*WRITTEN INSTRUCTION*.
Replace "Viewport" with "Window" everywhere in the records below, keep every other part unchanged, and leave the pictures out.

::::

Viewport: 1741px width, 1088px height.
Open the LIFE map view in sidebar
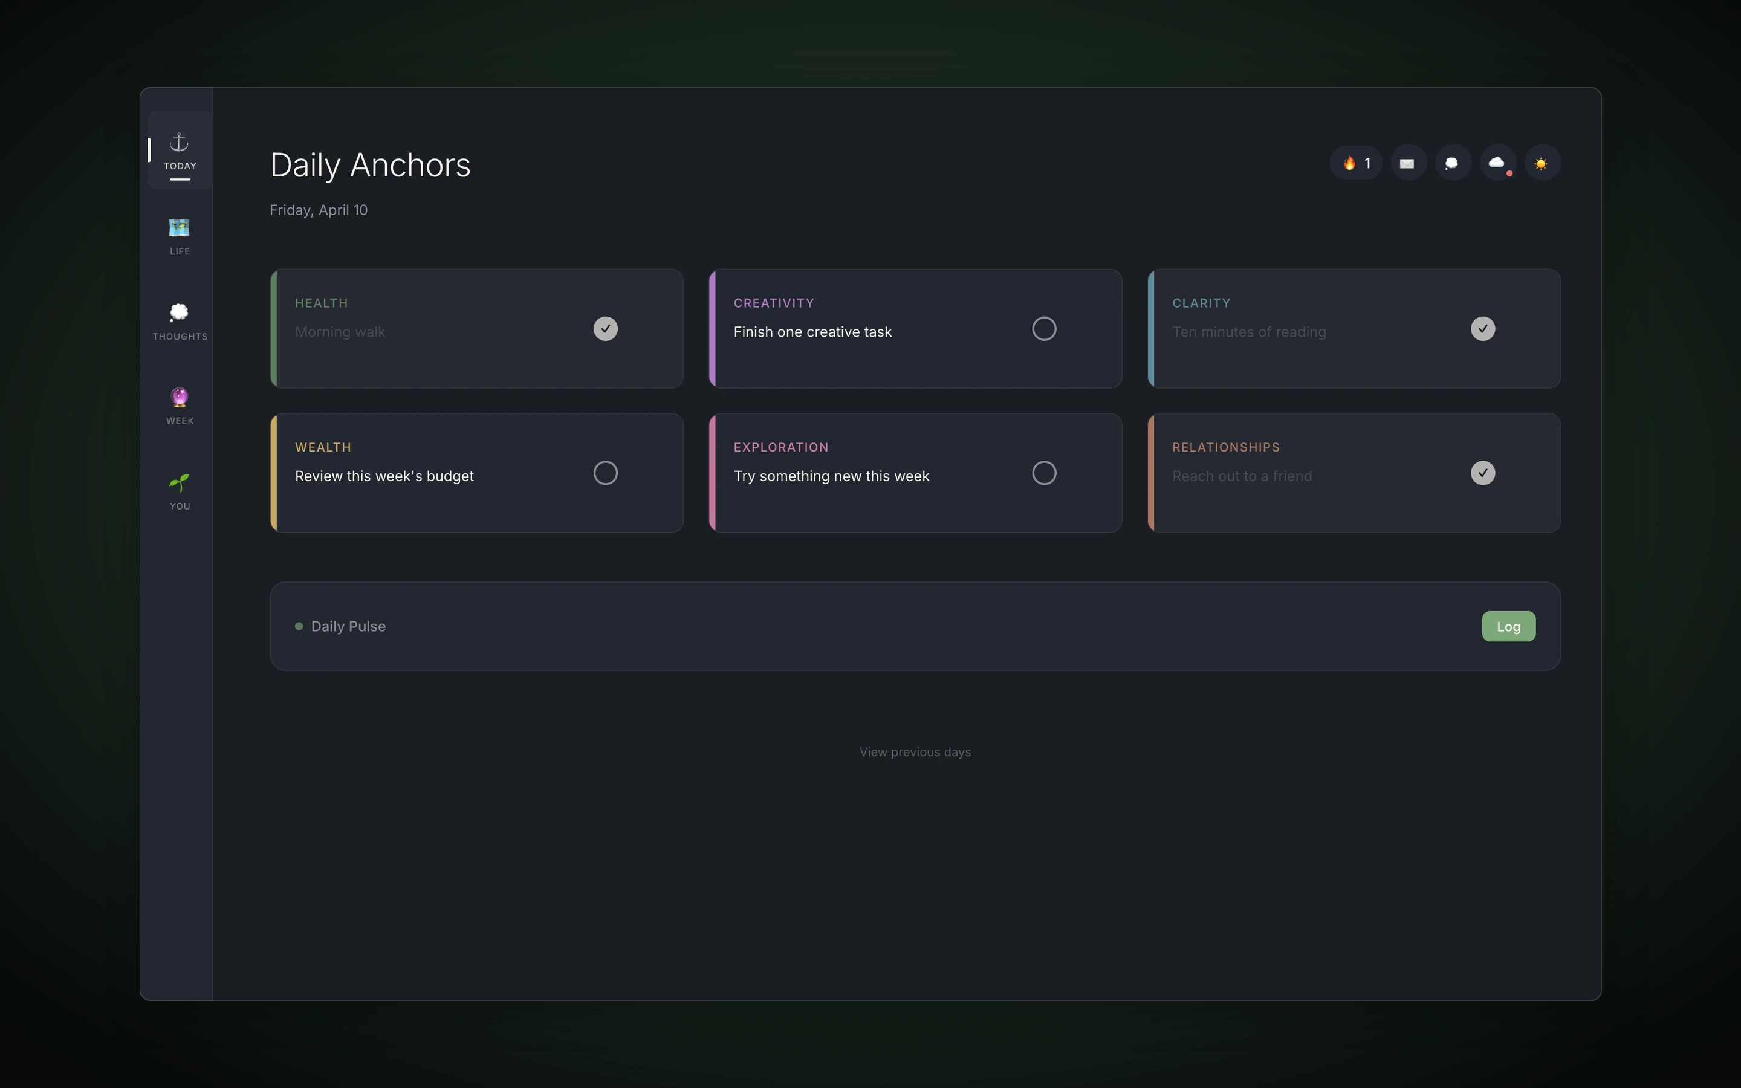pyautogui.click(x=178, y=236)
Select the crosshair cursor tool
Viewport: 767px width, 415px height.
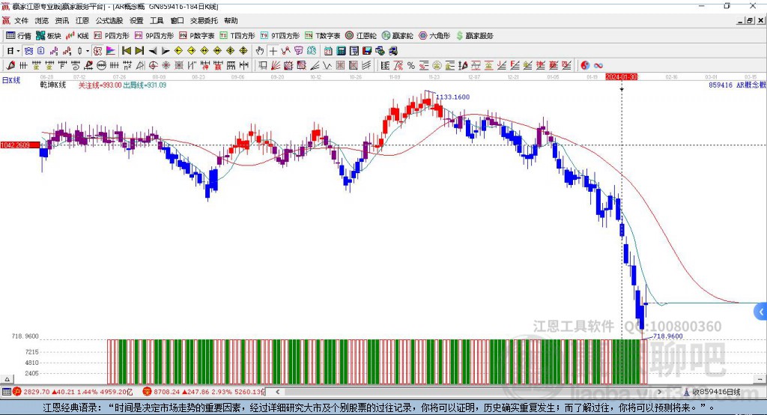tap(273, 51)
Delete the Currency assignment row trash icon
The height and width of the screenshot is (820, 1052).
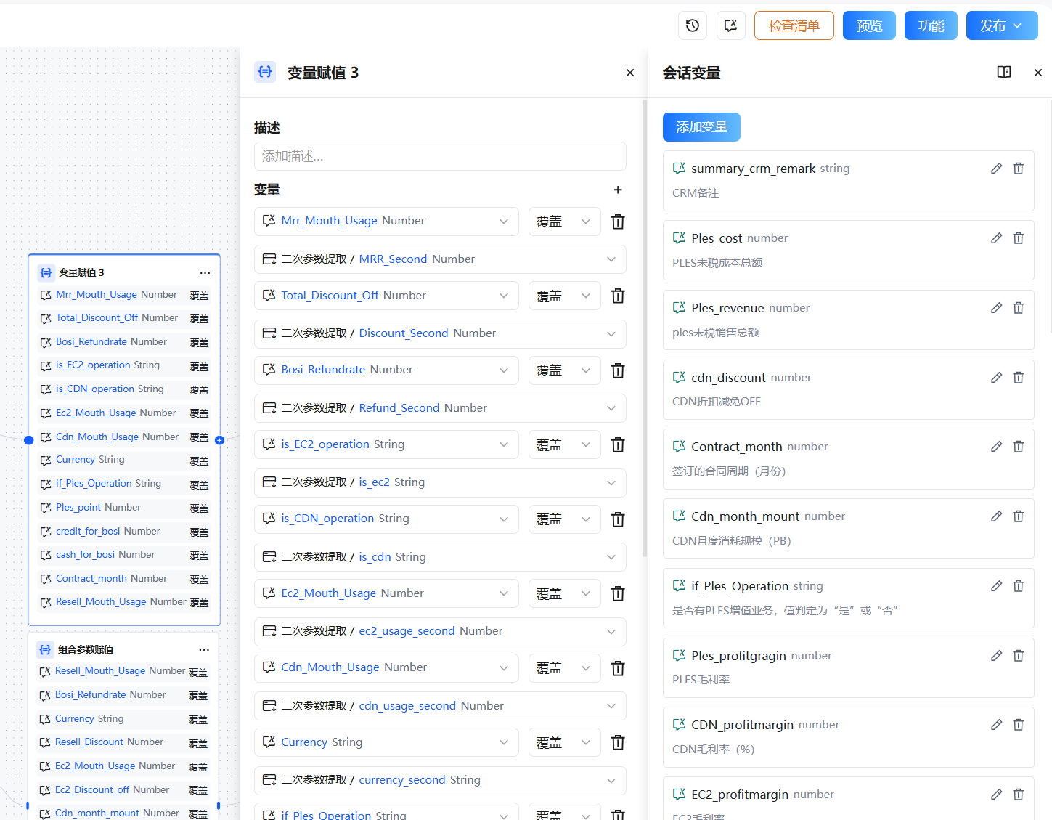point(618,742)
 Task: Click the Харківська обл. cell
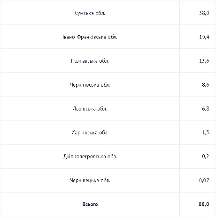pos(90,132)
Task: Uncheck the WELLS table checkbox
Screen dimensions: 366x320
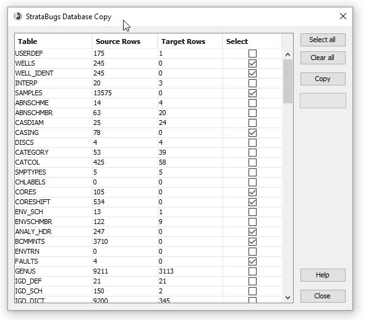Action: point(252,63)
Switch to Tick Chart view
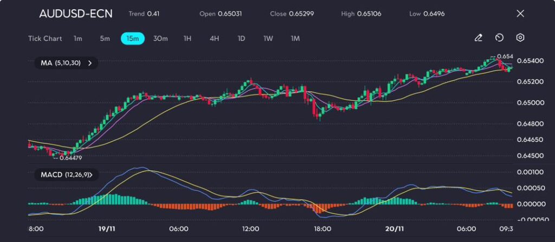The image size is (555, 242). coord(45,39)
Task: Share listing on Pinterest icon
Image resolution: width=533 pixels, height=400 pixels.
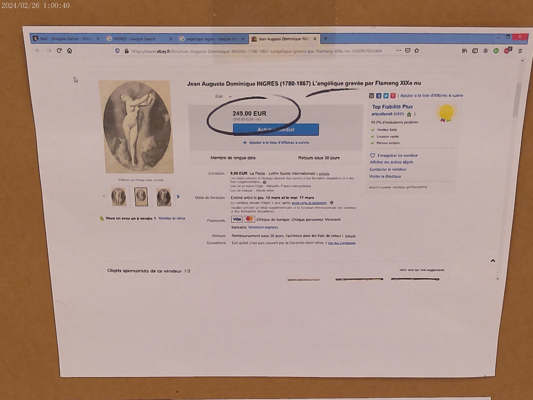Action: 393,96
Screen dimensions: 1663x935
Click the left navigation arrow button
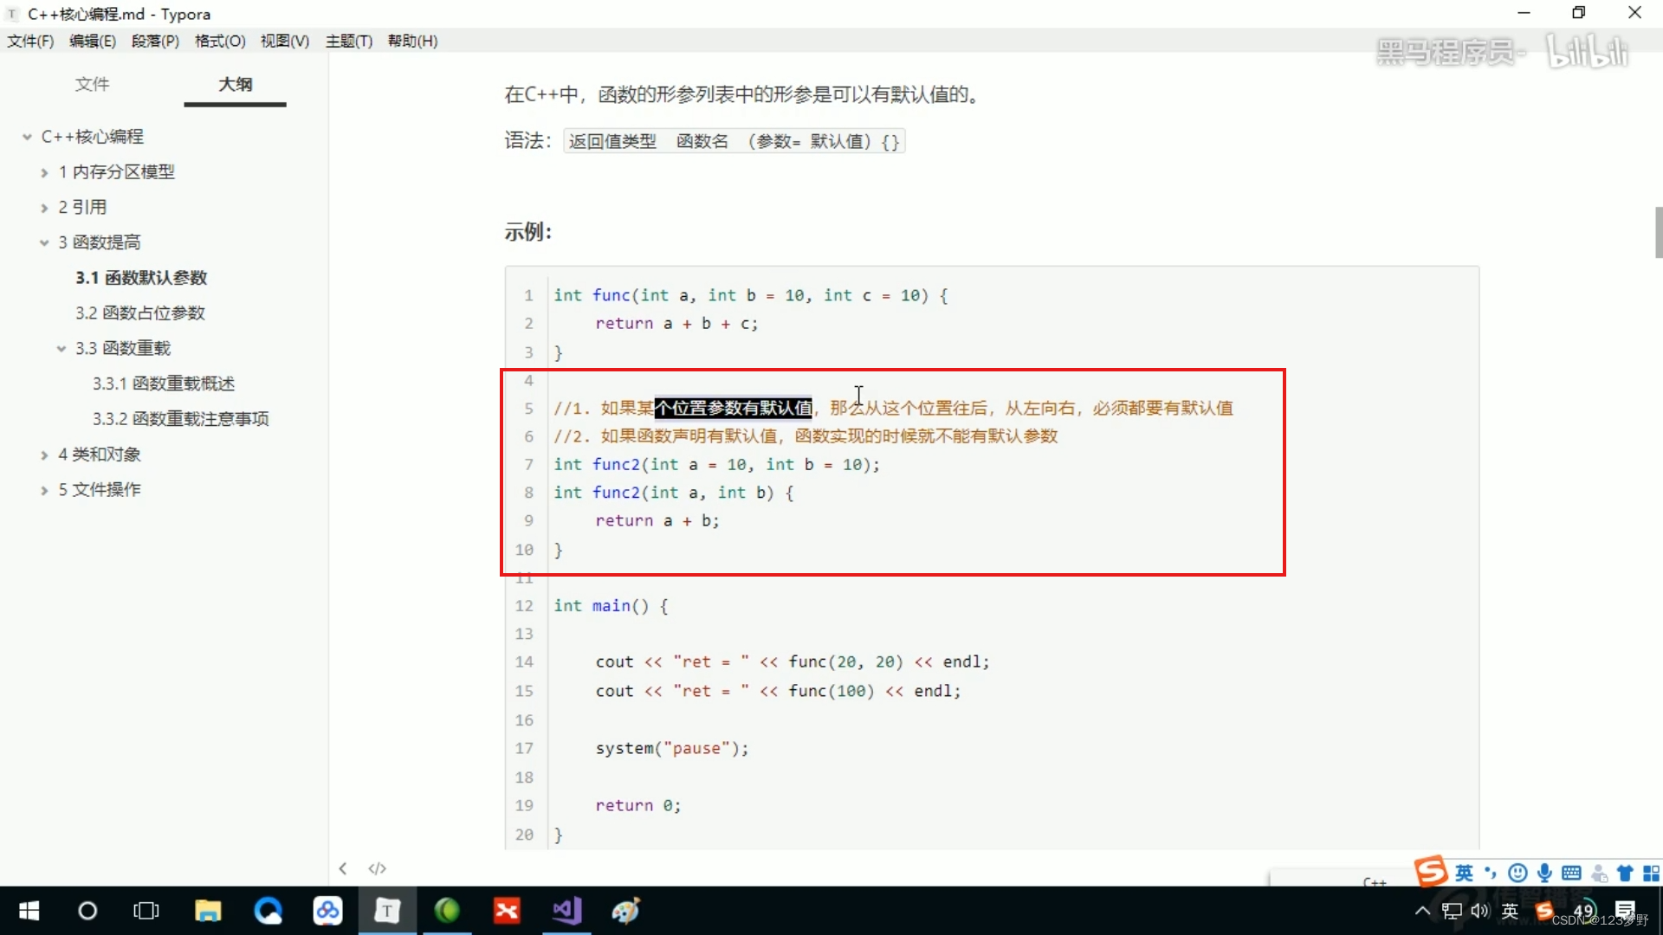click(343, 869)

::::

*WRITTEN SOLUTION*.
Window: 1741px width, 1088px height.
Open the LIFE map view in sidebar
pyautogui.click(x=178, y=236)
Select the crosshair cursor tool
Window: 767px width, 415px height.
tap(273, 51)
Delete the Currency assignment row trash icon
The height and width of the screenshot is (820, 1052).
point(618,742)
 Task: Click the Харківська обл. cell
pos(90,132)
Task: Uncheck the WELLS table checkbox
Screen dimensions: 366x320
Action: point(252,63)
Switch to Tick Chart view
The image size is (555, 242). coord(45,39)
Task: Share listing on Pinterest icon
Image resolution: width=533 pixels, height=400 pixels.
Action: 393,96
Screen dimensions: 1663x935
Click the left navigation arrow button
click(343, 869)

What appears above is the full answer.